You have died and your wonderful and amazing daughter Torri still lives – as it “should” be.  You are able to see how things unfold on earth.  I am not saying I can or you can so put that aside.  Please.  Anyway.  You are able to see a Torribean that is inconsolable, and so filled with pain she wants to die each and every day.  Around her are outstanding and amazing people, like angels really, rallying around Torri to have a life.  They will love her through anything and everything.  Torri knew all along her parents would likely die on her time but that is something to be expected.  It made her terribly nervous, always.  There you are watching Torri unravel her life to the point of no return.  She is not functioning.  She sobs at night.  When she sleeps the death scene of her mother, who she loved so much, plagues her.  Torri just wants to be where her mother is.  The earth is not worth living on without her. 

Mom – really.  How would you feel if you saw this?  I know you.  You would be heartbroken and beyond helpless watching Torri’s life unfold like this.  You would wish for Torri to find a way to belly laugh again, without her Mom.  You would want her to trust that someday both of you would be reunited – obviously.  You would want her to notice all the gifts around her.  Oh my God if you were in my shoes Mom you would be so pissed right now you have no idea.

Mom – please listen to the voice you are not used to.  I know it sounds strange.  I know you can’t hold onto it.  Keep trying.  I am filled with these burning tears for you.  You can’t know “why,” right now.  You are not supposed to.  Your life is so hard and yeah, you have fucked up many times.
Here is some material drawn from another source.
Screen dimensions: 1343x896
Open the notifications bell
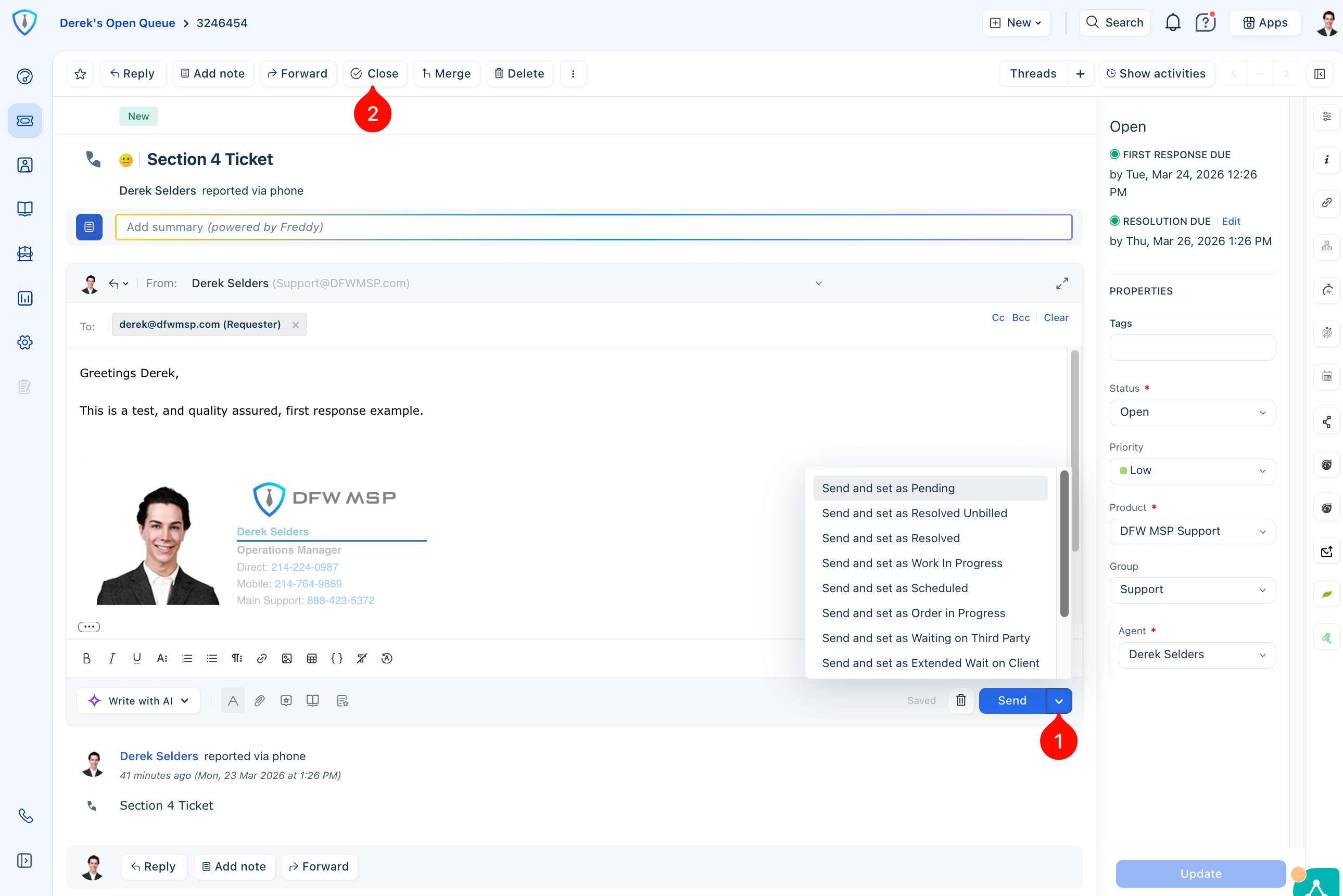pyautogui.click(x=1172, y=23)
But Mom, it was so obvious and is so obvious how much you love me.  Duh – if you had known I would go then nothing would change and no lessons would be learned. 

Keep putting things together.  Don’t stop.  Promise me.
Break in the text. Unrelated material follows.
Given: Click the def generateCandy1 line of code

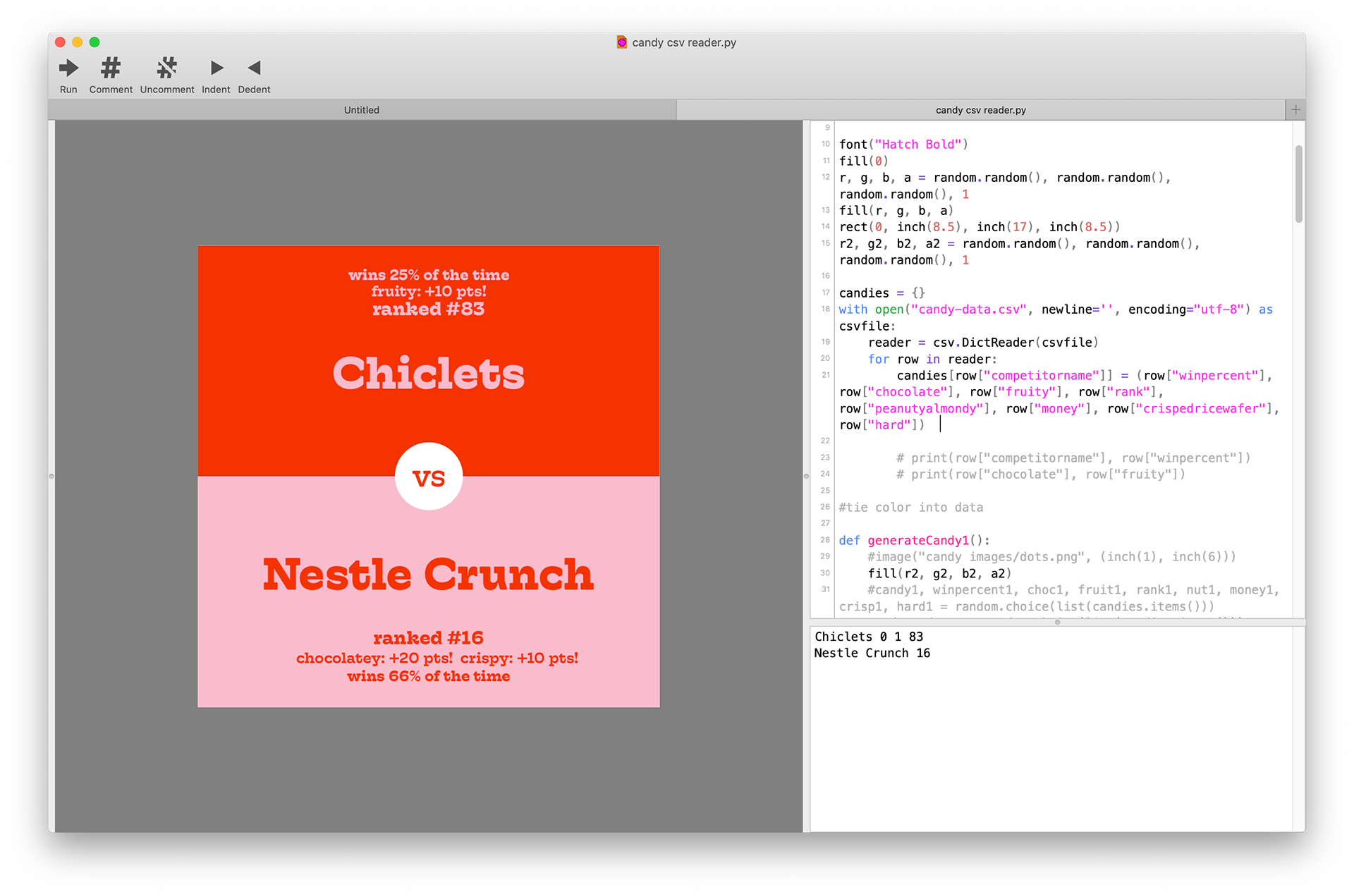Looking at the screenshot, I should tap(914, 541).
It did not hurt.  I was not scared.  I did not know it would happen consciously.  Mom I miss you so much and if you could just stop your heart from breaking you would see and know me still.

I love you Booze.


Monday
08Oct

Goodnight My Bean

We had the most amazing times at night.  Times only for us, no matter what age.  I remember you would call me when you stayed at Dad’s house.  He was sleeping and you were awake so we would talk until you fell asleep.  We had so many routines that changed over the years.  When someone loses a spouse the memories become like little touchstones.  When I lost you the memories have become like fire and razors.

I saw Dad day before yesterday at The Hill.  He and D-E-B were married and I am happy for him, and for her.  He said it was bittersweet.  I asked him where the ring was and he said “You know I don’t wear jewlery.”  Ha… Dad.  We both knew him so well.  You knew me so well.  He says that to cope he talks to you all the time.  When I try this I end up sobbing because you do not answer back.  Maybe this is selfish.  People have had worse tragedies under much worse circumstances yet I cannot seem to move from you and this makes me feel like I am being a baby about it, or not appreciative, or not honoring your life (what life?) etc.  

When I try to sleep I go through so many scenes, mostly in the accident.  My mind automatically does this.  or I think about how Dad and I promised we would never get divorced, and we did, and how it was promised you would never leave Hanover and six months later you did…  All unresolvable.  All circular paths leading nowhere.

Dan is the first friend that has actually spoken a little bit to me about that day.  I am so thankful for him.  He somehow understands how my need to know is so deep.

I have always been honest with you Booze.  No need to stop now.  I am drawn out so thin from the pain.  Keeping it in is the right thing because no one can fix it.  Just me.  or God.  Can you?  All the ways it could have been different, all the times I was less than what you deserved.  

Please answer Dad back when he talks to you.

I love you, please know, please please please make it so you always knew.